● **DOCUMENT EXCERPT**
════════════════
2. Zipping and Unzipping
Write the function zip to compute the product of two lists of
arbitrary length. You should use pattern matching to define this
function:
- zip [1,3,5,7] ["a","b","c","de"];
val it = [(1,"a"),(3,"b"),(5,"c"),(7,"de")]: (int * string) list
Curry Your Function!
This is the curried version with type
’a list -> ’b list -> (’a * ’b) list. Be sure to define it to
match this type.
Also, if the lists don't have the same length, you may decide how you would like the function to behave. If you don't specify any behavior at all you will get a "match not exhaustive" warning from the compiler to indicate that you have not taken care of all possible patterns--- this is fine.
Write the inverse function, unzip, which behaves as follows:
- unzip [(1,"a"),(3,"b"),(5,"c"),(7,"de")];
val it = ([1,3,5,7], ["a","b","c","de"]): int list * string list
Write zip3, to zip three lists.
- zip3 [1,3,5,7] ["a","b","c","de"] [1,2,3,4];
val it = [(1,"a",1),(3,"b",2),(5,"c",3),(7,"de",4)]: (int * string * int) list
Question
Why can't you write a function zip_any that
takes a list of any number of lists and zips them into tuples?
From the first part of this question it should be pretty clear
that for any fixed n, one can write a function zipn. The
difficulty here is to write a single function that works for all
n. In other words, can we write a single function zip_any such
that zip_any [list1,list2,...,listk] returns a list of
k-tuples no matter what k is? Answer this question as a comment
in the code.
3. Find
Write a function find with type ''a * ''a list -> int that takes
a pair of an element and a list and returns the location of the
first occurrence of the element in the list. For example:
- find(3, [1, 2, 3, 4, 5]);
val it = 2 : int
- find("cow", ["cow", "dog"]);
val it = 0 : int
- find("rabbit", ["cow", "dog"]);
val it = ~1 : int
First write a definition for find where the element is
guaranteed to be in the list. Then, modify your definition so
that it returns ~1 if the element is not in the list.
You may wish to read this if you see a warning about polyEqual.
4. Trees
Here is the datatype definition for a binary tree storing integers at the leaves:
datatype IntTree = LEAF of int | NODE of (IntTree * IntTree);
Write a function sum:IntTree -> int that adds up the values in
the leaves of a tree:
- sum(LEAF 3);
val it = 3 : int
- sum(NODE(LEAF 2, LEAF 3));
val it = 5 : int
- sum(NODE(LEAF 2, NODE(LEAF 1, LEAF 1)));
val it = 4 : int
Write a function height: IntTree -> int that returns the
height of a tree:
- height(LEAF 3);
val it = 1 : int
- height(NODE(LEAF 2, LEAF 3));
val it = 2 : int
- height(NODE(LEAF 2, NODE(LEAF 1, LEAF 1)));
val it = 3 : int
Write a function balanced: IntTree -> bool that returns true
if a tree is balanced (ie, both subtrees are balanced and differ
in height by at most one). You may use your height function in
the definition of balanced.
════════════════
● **REQUESTS**
**1)** According to the programming exercises, what warning does the compiler give if zip does not specify any behavior for lists of different lengths?
**2)** Write the next part of the programming exercises, beginning right after the sentence about using the height function in the definition of balanced.
════════════════
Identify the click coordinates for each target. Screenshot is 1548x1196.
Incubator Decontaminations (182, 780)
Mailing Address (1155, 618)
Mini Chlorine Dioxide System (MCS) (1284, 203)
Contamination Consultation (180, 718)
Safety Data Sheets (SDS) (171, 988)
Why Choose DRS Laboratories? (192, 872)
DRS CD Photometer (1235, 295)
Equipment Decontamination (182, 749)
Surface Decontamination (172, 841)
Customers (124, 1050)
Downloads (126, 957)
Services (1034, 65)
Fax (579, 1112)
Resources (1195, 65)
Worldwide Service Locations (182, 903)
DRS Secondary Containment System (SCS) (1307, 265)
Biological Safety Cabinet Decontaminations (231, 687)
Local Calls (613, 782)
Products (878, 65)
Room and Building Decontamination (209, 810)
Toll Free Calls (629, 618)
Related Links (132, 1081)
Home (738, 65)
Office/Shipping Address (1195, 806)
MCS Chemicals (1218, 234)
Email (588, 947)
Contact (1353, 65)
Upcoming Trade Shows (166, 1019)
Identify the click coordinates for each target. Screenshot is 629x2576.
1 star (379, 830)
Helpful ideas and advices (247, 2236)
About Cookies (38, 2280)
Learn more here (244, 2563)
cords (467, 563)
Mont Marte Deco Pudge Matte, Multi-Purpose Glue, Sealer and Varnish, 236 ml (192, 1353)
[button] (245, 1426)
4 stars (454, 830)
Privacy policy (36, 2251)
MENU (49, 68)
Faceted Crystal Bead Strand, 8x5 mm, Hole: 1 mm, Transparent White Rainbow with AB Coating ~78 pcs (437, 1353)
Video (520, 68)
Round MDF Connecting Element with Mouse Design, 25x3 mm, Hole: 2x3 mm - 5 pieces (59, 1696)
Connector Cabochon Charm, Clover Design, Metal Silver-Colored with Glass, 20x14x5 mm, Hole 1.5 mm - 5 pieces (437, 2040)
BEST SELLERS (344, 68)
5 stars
════════════════
● **THE REPLIES**
**1)** A "match not exhaustive" warning.

**2)**
- balanced(LEAF 3);
val it = true : bool
- balanced(NODE(LEAF 2, LEAF 3));
val it = true : bool
- balanced(NODE(LEAF 2, NODE(LEAF 3, NODE(LEAF 1, LEAF 1))));
val it = false : bool
Question
What is non-optimal about using the height
function in the definition of balanced? Can you suggest a more
efficient implementation? You need not write code, but describe
in a sentence or two how you would do this. Answer this question
as a comment in the code.
5. Stack-based Evaluator
Certain programming languages (and HP calculators) evaluate expressions using a stack. As I am sure many of you learned in cs136, PostScript is a programming language of this ilk for describing images when sending them to a printer. We are going to implement a simple evaluator for such a language. Computation is expressed as a sequence of operations, which are drawn from the following data type:
datatype OpCode =
PUSH of real
| ADD
| MULT
| SUB
| DIV
| SWAP
;
The operations have the following effect on the operand stack. (The top of the stack is shown on the left.)
| OpCode | Initial Stack | Resulting Stack |
|---|---|---|
PUSH(r) |
... | r ... |
ADD |
a b ... | (b + a) ... |
MULT |
a b ... | (b * a) ... |
SUB |
a b ... | (b - a) ... |
DIV |
a b ... | (b / a) ... |
SWAP |
a b ... | b a ... |
The stack may be represented using a list for this example, although we could also define a stack data type for it.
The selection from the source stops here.